Government legislation protects students and their money from rogue landlords and agents. And new laws coming into force on 1st October will mean landlords must provide adequate size bedrooms and sufficient rubbish bins.
But that’s not all, here are six important things students should know when it comes to renting:
Your deposit must be protected in a Government-backed scheme – get a certificate from your landlord or agent.
Check the property is safe – think fire, electrical, gas safety certificate, and hygiene.

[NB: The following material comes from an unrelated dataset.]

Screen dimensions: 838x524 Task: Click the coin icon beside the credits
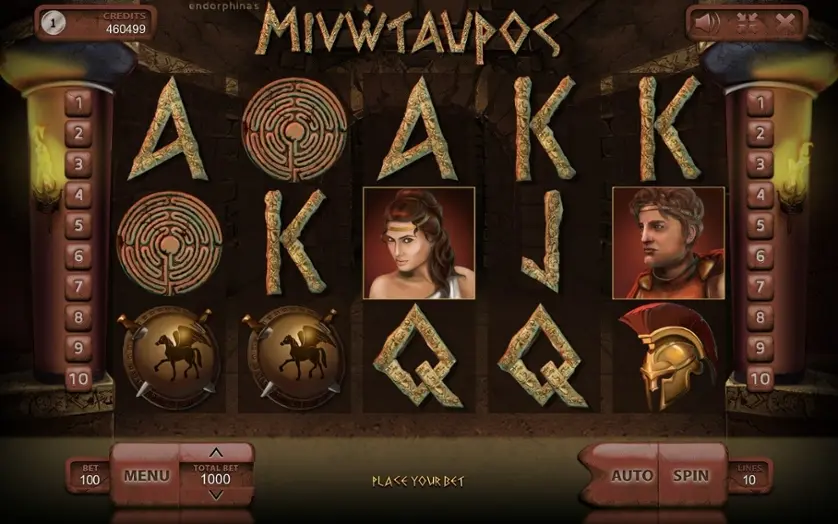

If you have concerns, raise them with your landlord or agent immediately.
Agree an inventory with your landlord or agent – or you could lose money when you move out.
By law, landlords must install a smoke alarm on each floor (and carbon monoxide alarms if needed) but it’s your job to regularly check they are working.
Know who is responsible for bills (water, electricity, gas) and take meter readings.
Landlords or agents must be reachable to fix problems quickly – make sure you have their contact details.
By law, your landlord must notify you 24 hours before if they plan to access the property for any repairs or maintenance.
The government are making sure that landlords are not taking advantage of students by setting unfairly high fees.
Minister for Housing and Homelessness Heather Wheeler MP said: “Rogue landlords and agents should never get in the way of students enjoying university life and we’re working to stop them in their tracks.
“We’ve brought in laws to crack down on bad operators and we have measures in place to protect tenants’ deposits.
“We are going even further by changing the law to ban unfair letting fees and cap tenancy deposits.”
The minister encourages more students to know their rights and flag up the landlords who are not following the government’s laws on renting.
Your landlord MUST repair any problems
Landlords or agents must deal with any problems with the water, electricity and gas supply, and maintain appliances and furniture they have supplied. Councils can step in when landlords don’t do their job, and there are independent schemes to help resolve disputes with letting agents.
How small is your room?
Tiny Bedrooms (of less than 6.51 square metres for one adult) are banned. The laws will come in from October 1 but local authorities can give landlords up to 18 months to get bedroom sizes right.
Protecting our money
As well as this, new regulations taking effect from 1 April 2019 will keep renters’ money safe by only allowing letting agents that join a Government-approved client money protection scheme to handle their money.